Sunday, December 29, 2013

Carolyn Cooke's Anti-House

In the 59th in a series of posts on 2013 books entered for The Story Prize, Carolyn Cooke, author of Amor and Psycho (Alfred A. Knopf), gives us a tour of her eccentric studio.




Where do you do most of your work? 
I work in an uninsulated cabin that sits alone on a hill, not quite visible from my house, which is by almost any American standard also a cabin. The cabin that is not my house—call it my anti-house—has nine recycled windows and looks out over redwoods, tanoak, bullpines, and the ocean. A wooden ladder rises to a loft, which holds a futon covered with sheets that never need to be changed and an important pillow made from one of my husband’s old shirts and embroidered with the words “I Love You Mom,” which I keep as I might keep a deed in a safe deposit box, as proof. I sleep better and harder here than anywhere I’ve ever slept, and dream higher-quality dreams.


The anti-house is furnished with discards from my other life. The only precious object is an antique card table with a bit of inlay work at the front. My desk chair, straight-backed and Puritan, has a hole in the seat and wisps of horsehair coming out. There’s also a lounge chair with a pony hide that went through a fire (here, in 1999, my fault). Next to the chair sits a reading table containing a white metal lamp of the kind that cost $2 in the 1970s, two dictionaries, and four ivory elephants. The elephants—they used to be five—are the last things my Nana asked about before she died: “Have you lost my ivory elephants already?” with a kind of resignation I might one day remember to practice. There’s a mug containing the same red pencils my grandfather used to correct my letters to him and three wood-and glass cases containing rocks and birds’ eggs. A canvas guest chair bought at Conran’s in New York in 1980 threatens constantly to rip, but I don’t worry about that because I rarely have guests. 

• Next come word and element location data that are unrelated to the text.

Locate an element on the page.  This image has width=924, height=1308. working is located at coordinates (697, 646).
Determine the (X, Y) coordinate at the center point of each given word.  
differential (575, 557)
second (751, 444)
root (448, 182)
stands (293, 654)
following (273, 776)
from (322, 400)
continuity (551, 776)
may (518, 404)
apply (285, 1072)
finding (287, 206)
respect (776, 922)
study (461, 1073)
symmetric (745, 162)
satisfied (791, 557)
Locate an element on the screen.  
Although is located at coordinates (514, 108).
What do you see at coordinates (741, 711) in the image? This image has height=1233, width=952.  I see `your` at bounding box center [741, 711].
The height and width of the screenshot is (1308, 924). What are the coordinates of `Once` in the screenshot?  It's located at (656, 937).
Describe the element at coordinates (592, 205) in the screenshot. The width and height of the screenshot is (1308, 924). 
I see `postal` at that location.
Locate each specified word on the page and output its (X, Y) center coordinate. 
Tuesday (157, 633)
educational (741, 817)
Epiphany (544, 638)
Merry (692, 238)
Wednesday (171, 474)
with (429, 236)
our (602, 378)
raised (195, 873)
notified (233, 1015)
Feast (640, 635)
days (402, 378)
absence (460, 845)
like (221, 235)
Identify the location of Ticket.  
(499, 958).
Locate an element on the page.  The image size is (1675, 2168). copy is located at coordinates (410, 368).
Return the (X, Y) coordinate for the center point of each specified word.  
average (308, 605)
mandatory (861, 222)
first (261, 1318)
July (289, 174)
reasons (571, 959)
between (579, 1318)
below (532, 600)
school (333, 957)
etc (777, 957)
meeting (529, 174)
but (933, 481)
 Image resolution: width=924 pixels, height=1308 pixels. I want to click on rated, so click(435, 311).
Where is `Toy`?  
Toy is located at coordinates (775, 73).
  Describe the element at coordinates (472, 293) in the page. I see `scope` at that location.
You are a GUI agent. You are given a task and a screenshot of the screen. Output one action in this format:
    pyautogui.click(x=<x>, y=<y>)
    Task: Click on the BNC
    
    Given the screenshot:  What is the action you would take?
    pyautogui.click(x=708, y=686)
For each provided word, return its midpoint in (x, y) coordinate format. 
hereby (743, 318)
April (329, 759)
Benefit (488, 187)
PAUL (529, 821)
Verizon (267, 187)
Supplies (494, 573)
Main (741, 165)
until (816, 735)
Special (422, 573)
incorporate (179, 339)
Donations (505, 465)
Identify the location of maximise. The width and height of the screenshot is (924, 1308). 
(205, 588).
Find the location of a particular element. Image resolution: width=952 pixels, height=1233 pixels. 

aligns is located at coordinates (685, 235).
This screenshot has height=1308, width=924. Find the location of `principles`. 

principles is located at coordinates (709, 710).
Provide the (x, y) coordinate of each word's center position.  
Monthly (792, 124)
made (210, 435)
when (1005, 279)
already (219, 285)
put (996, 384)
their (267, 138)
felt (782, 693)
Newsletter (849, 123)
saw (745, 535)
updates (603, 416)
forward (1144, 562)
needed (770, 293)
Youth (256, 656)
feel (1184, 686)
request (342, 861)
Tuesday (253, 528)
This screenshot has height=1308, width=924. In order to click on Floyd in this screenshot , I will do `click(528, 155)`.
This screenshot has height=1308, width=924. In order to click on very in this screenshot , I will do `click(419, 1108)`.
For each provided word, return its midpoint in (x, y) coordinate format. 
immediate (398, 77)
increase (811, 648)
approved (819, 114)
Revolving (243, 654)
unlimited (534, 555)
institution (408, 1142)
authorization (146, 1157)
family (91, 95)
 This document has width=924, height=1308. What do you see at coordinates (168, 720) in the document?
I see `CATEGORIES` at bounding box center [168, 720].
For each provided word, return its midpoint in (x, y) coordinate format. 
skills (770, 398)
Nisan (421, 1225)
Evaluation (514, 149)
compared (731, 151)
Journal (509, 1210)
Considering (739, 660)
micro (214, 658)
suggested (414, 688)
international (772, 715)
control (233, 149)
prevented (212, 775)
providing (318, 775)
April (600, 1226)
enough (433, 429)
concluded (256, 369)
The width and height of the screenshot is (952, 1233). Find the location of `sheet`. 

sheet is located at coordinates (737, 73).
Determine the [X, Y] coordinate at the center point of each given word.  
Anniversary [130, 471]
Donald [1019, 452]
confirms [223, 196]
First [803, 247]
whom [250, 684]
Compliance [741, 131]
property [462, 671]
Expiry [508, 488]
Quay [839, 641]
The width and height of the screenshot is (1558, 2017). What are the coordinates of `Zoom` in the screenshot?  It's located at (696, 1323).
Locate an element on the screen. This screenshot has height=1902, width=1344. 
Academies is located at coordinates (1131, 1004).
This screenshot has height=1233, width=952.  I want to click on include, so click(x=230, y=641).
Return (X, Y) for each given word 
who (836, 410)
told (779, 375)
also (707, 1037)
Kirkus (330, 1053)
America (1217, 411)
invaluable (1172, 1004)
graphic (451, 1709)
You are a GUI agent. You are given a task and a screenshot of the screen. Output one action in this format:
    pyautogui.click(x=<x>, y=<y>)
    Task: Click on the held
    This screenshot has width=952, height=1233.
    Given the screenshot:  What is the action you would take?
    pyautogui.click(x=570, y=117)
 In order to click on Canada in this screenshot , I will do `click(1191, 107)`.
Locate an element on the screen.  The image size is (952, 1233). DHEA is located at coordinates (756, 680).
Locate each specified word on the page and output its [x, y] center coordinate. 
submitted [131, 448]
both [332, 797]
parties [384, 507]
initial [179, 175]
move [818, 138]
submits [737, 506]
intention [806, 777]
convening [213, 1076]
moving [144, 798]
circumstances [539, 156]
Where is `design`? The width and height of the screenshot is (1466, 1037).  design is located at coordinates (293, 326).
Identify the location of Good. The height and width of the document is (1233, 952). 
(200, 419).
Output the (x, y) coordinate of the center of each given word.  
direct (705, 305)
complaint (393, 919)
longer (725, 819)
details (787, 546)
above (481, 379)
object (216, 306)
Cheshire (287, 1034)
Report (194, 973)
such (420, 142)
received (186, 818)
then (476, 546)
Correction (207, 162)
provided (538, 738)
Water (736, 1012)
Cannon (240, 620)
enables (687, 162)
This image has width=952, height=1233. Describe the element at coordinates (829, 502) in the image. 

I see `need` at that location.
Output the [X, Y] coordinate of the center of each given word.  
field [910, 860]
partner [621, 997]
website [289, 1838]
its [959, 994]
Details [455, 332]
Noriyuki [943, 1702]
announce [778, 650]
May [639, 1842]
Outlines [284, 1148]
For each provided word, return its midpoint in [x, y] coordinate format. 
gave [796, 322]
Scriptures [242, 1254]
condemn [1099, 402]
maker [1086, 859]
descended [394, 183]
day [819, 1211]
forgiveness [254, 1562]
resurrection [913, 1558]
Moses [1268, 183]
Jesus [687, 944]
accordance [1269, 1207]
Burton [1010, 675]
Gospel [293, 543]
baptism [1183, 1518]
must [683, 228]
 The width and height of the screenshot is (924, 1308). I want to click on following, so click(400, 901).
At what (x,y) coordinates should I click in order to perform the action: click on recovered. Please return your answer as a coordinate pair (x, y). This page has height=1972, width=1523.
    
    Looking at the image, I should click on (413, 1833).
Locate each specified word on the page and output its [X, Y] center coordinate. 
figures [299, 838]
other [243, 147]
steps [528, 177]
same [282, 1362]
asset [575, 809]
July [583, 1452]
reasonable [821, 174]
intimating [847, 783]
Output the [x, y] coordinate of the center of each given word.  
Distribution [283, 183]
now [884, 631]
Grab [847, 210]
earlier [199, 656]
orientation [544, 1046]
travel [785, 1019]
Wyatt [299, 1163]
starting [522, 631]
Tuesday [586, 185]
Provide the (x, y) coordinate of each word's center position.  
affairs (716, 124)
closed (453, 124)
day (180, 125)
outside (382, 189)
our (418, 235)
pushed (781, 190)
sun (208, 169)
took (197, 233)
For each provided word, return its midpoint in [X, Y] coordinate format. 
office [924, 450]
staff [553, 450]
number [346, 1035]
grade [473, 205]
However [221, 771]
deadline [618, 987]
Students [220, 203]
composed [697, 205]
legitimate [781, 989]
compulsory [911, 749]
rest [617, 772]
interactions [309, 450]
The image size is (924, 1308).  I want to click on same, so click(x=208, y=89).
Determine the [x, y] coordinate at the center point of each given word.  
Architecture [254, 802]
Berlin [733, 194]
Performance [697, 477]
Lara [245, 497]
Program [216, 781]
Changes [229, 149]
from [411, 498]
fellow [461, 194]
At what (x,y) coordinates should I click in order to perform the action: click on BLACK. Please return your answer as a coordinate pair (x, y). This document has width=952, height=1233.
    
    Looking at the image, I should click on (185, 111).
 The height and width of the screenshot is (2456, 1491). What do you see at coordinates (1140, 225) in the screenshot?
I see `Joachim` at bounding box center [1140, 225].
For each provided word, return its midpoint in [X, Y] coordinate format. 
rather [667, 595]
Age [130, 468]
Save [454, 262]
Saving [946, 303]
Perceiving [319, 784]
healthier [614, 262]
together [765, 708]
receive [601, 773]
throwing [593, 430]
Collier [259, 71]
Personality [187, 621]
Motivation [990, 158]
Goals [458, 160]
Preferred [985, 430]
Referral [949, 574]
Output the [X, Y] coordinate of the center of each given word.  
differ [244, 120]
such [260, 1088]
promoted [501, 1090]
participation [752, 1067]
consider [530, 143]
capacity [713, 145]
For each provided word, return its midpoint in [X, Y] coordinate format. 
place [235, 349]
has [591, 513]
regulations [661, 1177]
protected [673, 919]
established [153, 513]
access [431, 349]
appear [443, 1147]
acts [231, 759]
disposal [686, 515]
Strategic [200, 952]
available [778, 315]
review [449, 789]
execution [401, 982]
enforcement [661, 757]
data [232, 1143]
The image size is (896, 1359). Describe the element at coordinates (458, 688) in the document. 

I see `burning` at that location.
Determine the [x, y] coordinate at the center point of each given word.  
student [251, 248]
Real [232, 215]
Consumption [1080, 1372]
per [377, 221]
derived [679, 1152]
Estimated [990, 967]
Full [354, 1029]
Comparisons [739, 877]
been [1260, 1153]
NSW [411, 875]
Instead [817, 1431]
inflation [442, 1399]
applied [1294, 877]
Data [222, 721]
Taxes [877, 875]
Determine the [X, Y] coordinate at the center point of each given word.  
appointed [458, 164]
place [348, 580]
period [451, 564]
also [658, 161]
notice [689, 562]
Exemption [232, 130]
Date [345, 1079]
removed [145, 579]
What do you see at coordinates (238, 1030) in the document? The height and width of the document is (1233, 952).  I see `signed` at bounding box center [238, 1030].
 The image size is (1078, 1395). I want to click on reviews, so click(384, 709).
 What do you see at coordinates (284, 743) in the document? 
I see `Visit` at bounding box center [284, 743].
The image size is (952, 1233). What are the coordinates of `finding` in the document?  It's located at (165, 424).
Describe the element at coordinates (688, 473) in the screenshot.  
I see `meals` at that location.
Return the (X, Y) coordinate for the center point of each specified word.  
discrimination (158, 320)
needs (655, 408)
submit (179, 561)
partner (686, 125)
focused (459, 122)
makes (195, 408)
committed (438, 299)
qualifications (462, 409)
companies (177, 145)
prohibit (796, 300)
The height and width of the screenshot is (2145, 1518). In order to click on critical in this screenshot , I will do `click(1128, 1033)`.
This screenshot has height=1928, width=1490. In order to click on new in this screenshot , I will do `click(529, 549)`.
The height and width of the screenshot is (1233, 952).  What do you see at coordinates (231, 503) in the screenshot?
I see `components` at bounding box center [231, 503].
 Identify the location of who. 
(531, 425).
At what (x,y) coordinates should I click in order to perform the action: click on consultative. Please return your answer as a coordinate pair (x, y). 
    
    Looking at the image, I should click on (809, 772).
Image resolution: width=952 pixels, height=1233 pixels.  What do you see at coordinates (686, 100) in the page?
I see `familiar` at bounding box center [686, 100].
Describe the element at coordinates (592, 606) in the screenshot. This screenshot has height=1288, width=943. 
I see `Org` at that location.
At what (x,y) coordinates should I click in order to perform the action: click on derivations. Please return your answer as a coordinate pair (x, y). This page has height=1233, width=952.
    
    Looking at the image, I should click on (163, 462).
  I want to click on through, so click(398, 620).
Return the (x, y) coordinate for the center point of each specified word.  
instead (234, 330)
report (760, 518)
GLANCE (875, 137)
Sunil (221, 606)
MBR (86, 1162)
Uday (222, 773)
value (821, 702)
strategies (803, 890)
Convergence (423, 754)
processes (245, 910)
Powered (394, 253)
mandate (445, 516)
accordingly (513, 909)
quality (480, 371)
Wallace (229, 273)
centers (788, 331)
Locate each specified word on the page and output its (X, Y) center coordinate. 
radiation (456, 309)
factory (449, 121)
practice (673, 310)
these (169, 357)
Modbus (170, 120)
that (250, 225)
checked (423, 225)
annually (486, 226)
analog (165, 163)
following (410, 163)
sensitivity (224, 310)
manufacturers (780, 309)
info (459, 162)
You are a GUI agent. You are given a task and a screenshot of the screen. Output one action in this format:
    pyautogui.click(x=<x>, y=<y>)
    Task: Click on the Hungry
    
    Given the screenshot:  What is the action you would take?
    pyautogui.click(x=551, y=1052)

The cabin contains a minimum of everything (besides human company) I need to survive: hot plate, sink, coffee articles, cans of soup, and a jar of peanut butter bought from the co-op the year my daughter turned nine. There’s one fork, one spoon, a Buck knife, and a Ball jar. There’s a telephone, an olive-green typewriter bought in Hamburg, Germany, in 1991, a dog bed, and a dog.

The books here are those I wandered up the hill with—essays, novels, diaries and poetry: Woolf, Dostoevsky, Nabokov, Roth, Trevor, Joyce, Ellison, Davis, Munro, Paley, Jewett, Lahiri, Lopez, Gaitskill, Michaels, Chekhov, Sontag, Didion, Eliot, Glück, Robinson, Stevens, Whitman, and Yeats. There are letters of Flaubert and Bishop (this last a fat volume that went through the fire and smells strongly of ashes and pine) and also twenty or so binders of letters, notes, journals, and sketches, which I combine in an endless work called “The Cord” and pillage regularly.

My anti-house is a private shell, a container for things that seemed important enough to drag up the hill. Myself, for example. It contains the part of life I made out of nothing, out of sentences. When I make my way here and get to work, I leave myself for a while, forget what I am. Later I head down the hill blurry and disoriented, stumbling over pine roots.

Where does this obsession come from, to see life, to nail it down with words, essentially instead of living, or as a way of living? I have a friend who designed and built an art studio in one of the years it took me not to finish my second book. He dug holes, poured concrete, laid joists and beams, erected a shell, ran electric wire through the walls, hung sheet rock, painted and plumbed—while I constructed and tore down phrases. (Now he has an anti-house to face his demons in.)

The house I live in embraces what Roland Barthes has called “the spectacular pleasures of domestic life”: newspapers, Band-Aids, roast chickens, day lilies, brass polish, old address books, train sets, ski jackets, sheet sets, screw drivers, stamps, soaps, vitamins, constant wireless contact with the world and an evolving cast of people to whom I feel connected by ties of affection and duty. My anti-house says no to all that.